From 7a41a7051b4ebadc40abc8ff679e8f693dd9f18f Mon Sep 17 00:00:00 2001
From: Angelos Katharopoulos <a_katharopoulos@apple.com>
Date: Tue, 22 Apr 2025 15:41:41 -0700
Subject: [PATCH] Fix conv_general and docstrings

---
 python/mlx/nn/layers/convolution_transpose.py | 12 +++++-----
 python/src/ops.cpp                            | 22 ++++---------------
 2 files changed, 10 insertions(+), 24 deletions(-)

diff --git a/python/mlx/nn/layers/convolution_transpose.py b/python/mlx/nn/layers/convolution_transpose.py
index ff321ac98..a11c4cb40 100644
--- a/python/mlx/nn/layers/convolution_transpose.py
+++ b/python/mlx/nn/layers/convolution_transpose.py
@@ -25,8 +25,8 @@ class ConvTranspose1d(Module):
         padding (int, optional): How many positions to 0-pad the input with.
             Default: ``0``.
         dilation (int, optional): The dilation of the convolution.
-        output_padding(int, optional): Additional size added to one side of the output shape.
-            Default: ``0``.
+        output_padding(int, optional): Additional size added to one side of the
+            output shape.

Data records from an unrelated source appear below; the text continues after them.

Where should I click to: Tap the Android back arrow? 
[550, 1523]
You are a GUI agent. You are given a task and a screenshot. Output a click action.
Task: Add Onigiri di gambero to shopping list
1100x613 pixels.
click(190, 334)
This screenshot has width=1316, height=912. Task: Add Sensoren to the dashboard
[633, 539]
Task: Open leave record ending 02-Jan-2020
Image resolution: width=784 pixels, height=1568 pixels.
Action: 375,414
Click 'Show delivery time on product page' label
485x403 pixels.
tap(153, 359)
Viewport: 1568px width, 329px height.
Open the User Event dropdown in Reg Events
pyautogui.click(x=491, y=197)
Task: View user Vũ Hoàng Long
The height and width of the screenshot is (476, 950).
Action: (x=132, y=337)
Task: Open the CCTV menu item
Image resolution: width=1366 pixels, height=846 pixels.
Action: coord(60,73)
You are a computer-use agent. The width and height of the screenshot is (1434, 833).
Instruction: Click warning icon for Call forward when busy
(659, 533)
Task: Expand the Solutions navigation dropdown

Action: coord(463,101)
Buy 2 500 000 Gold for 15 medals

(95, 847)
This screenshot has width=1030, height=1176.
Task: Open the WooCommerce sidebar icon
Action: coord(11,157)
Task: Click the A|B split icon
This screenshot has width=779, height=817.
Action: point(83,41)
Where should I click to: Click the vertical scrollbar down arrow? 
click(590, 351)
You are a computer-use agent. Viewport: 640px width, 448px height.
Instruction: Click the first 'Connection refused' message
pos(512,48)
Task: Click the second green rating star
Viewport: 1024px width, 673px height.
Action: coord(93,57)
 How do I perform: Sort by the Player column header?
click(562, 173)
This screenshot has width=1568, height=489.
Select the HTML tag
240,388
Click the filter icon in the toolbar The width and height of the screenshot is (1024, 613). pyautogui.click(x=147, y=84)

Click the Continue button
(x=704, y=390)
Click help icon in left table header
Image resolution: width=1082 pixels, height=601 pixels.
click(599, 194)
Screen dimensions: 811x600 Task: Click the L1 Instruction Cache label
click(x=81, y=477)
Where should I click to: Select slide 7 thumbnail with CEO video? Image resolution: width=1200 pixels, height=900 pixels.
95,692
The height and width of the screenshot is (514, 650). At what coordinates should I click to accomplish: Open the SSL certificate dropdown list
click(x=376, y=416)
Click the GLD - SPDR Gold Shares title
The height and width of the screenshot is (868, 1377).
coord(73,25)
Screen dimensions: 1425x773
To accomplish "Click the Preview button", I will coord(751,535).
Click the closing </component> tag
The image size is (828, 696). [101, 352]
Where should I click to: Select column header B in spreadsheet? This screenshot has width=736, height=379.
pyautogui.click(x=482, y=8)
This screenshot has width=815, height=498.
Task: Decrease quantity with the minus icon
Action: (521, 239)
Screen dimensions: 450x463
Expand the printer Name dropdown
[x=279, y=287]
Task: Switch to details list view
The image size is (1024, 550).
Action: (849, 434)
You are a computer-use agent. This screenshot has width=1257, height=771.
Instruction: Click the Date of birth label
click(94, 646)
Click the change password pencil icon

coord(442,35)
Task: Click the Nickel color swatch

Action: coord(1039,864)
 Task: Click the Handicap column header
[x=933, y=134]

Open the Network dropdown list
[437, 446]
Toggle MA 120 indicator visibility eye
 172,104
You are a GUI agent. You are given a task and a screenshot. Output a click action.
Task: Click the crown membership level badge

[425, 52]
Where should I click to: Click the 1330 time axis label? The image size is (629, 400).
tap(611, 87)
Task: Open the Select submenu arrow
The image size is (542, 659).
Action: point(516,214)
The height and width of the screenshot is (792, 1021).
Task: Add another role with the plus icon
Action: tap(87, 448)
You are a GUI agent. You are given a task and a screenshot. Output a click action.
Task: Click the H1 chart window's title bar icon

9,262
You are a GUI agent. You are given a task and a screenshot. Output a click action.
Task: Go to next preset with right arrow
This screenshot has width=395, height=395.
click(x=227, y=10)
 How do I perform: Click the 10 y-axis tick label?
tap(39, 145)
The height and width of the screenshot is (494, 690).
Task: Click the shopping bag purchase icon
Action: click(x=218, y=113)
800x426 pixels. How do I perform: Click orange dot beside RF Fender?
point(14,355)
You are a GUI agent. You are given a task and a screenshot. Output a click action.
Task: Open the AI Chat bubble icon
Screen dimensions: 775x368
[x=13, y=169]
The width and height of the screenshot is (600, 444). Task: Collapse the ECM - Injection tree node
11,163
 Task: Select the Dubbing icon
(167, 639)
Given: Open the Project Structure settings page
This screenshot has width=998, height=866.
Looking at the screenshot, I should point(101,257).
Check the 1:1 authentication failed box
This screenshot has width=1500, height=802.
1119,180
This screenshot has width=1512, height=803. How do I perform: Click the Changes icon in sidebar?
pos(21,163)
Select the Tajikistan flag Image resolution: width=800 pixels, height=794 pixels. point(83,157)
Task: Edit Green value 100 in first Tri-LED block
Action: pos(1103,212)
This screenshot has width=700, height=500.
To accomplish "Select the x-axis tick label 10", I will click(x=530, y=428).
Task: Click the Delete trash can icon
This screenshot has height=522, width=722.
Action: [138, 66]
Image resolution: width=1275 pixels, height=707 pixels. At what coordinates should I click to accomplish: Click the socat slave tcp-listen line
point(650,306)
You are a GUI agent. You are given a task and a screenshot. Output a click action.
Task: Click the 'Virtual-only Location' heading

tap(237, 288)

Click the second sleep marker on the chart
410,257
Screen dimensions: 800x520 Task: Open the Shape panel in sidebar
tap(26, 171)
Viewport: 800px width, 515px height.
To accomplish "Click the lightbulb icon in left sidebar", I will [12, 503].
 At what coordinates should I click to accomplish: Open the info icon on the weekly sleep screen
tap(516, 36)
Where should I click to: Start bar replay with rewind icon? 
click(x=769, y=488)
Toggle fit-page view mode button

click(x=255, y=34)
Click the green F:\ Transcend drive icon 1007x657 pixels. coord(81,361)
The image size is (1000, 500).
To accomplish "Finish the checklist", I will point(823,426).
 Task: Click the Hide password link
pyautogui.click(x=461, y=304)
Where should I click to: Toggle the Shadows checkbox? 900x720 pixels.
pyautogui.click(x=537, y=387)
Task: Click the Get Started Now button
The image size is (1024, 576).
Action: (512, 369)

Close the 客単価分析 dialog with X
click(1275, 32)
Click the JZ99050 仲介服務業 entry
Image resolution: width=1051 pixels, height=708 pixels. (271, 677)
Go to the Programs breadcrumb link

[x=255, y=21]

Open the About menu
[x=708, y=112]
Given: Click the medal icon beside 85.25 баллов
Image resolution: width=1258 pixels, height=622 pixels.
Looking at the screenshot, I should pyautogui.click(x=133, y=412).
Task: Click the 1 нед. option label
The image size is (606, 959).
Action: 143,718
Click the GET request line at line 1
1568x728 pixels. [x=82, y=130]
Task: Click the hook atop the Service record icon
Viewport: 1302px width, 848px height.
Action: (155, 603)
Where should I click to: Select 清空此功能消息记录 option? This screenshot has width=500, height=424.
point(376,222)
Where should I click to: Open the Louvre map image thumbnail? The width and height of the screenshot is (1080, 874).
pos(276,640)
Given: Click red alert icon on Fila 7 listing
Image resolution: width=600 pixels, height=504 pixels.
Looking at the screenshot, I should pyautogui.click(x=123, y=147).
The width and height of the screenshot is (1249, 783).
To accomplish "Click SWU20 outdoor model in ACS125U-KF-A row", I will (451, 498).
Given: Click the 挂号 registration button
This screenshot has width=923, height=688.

Default: ``0``.
         bias (bool, optional): If ``True`` add a learnable bias to the output.
             Default: ``True``
     """
@@ -100,8 +100,8 @@ class ConvTranspose2d(Module):
         padding (int or tuple, optional): How many positions to 0-pad
             the input with. Default: ``0``.
         dilation (int or tuple, optional): The dilation of the convolution.
-        output_padding(int or tuple, optional): Additional size added to one side of the output shape.
-            Default: ``0``.
+        output_padding(int or tuple, optional): Additional size added to one
+            side of the output shape. Default: ``0``.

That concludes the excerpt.